19.4. Join Reordering

Background

The order in which joins are executed in a query can have a significant impact on the query’s performance. The aspect of join ordering that has the largest impact on performance is the size of the data being processed and passed over the network. If a join is not a primary key-foreign key join, the data produced can be much greater than the size of either table in the join– up to |Table 1| x |Table 2| for a cross join. If a join that produces a lot of data is performed early in the execution, then subsequent stages will need to process large amounts of data for longer than necessary, increasing the time and resources needed for the query.
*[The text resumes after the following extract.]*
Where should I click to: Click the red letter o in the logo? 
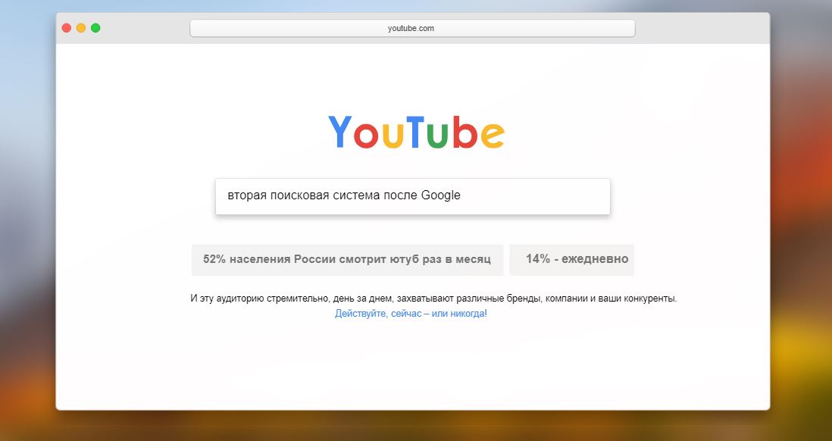tap(365, 136)
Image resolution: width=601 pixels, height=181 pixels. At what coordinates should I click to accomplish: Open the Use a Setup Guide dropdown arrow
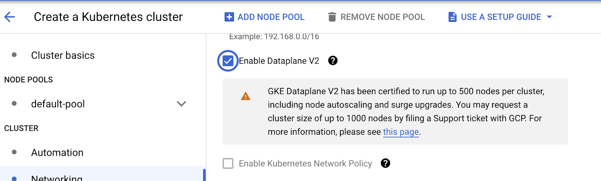(550, 17)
Join Reordering Options in Presto

Presto’s join reordering strategy can be set by the configuration property join-reordering-strategy or the session property join_reordering_strategy. The options are NONE, ELIMINATE_CROSS_JOINS, and COST_BASED. The default value is ELIMINATE_CROSS _JOINS.

NONE

When the join reordering strategy is set to NONE, Presto joins tables in the order in which they are listed in a query. It is the responsibility of the user to optimize the join order when writing queries in order to achieve better performance and handle larger joins. It is often a good idea to join small tables early in the plan, and leave larger fact tables until the end. One should also be careful of introducing cross joins or join conditions that produce output that is larger than the size of the input. Though such joins may sometimes be necessary or optimal, when introduced unintentionally, they can dramatically reduce the performance of the query.

ELIMINATE_CROSS_JOINS

When the join reordering strategy is set to ELIMINATE_CROSS_JOINS (the default), the optimizer will search for cross joins in the query plan and try to eliminate them by changing the join order. When reordering, Presto will try to preserve the original join order as much as possible. If cross joins cannot be eliminated, the original join order will be maintained. Note that this join reordering strategy does not use any statistics. Therefore, Presto will try to eliminate any cross join it can, even if including the cross joins would have resulted in a more optimal query plan. For example, it may be optimal to perform a cross join of two small dimension tables before joining in the larger fact table. However, Presto will nevertheless reorder the joins to remove the cross join.

Examples

For the following query:

SELECT * FROM part p, orders o, lineitem l WHERE p.partkey = l.partkey AND l.orderkey = o.orderkey;

In the original join order part, orders, lineitem, Presto will first join the part table with the orders table, for which there is no join condition. When reorder-joins=true, the join order will be changed to part, lineitem, orders to eliminate the cross join.

For the following query:

SELECT * FROM part p, orders o, lineitem l, supplier s, nation n
WHERE p.partkey = l.partkey AND l.orderkey = o.orderkey AND l.suppkey = s.suppkey AND s.nationkey = n.nationkey;

The join order will change from part, orders, lineitem, supplier, nation to part, lineitem, orders, supplier, nation.

COST_BASED

When the join reordering strategy is set to COST_BASED, Presto will use Table Statistics provided by the connectors to estimate the costs for different join orders. It will then choose the join order with the lowest computed cost. If statistics are not available or if for any other reason a cost could not be computed, the ELIMINATE_CROSS_JOINS strategy is used instead. Enumerating all possible join orders for many tables is computationally intensive, so joins are reordered in groups of ten at a time. For example if a query has 15 joins, the first ten will be reordered together, and the last five will be reordered together.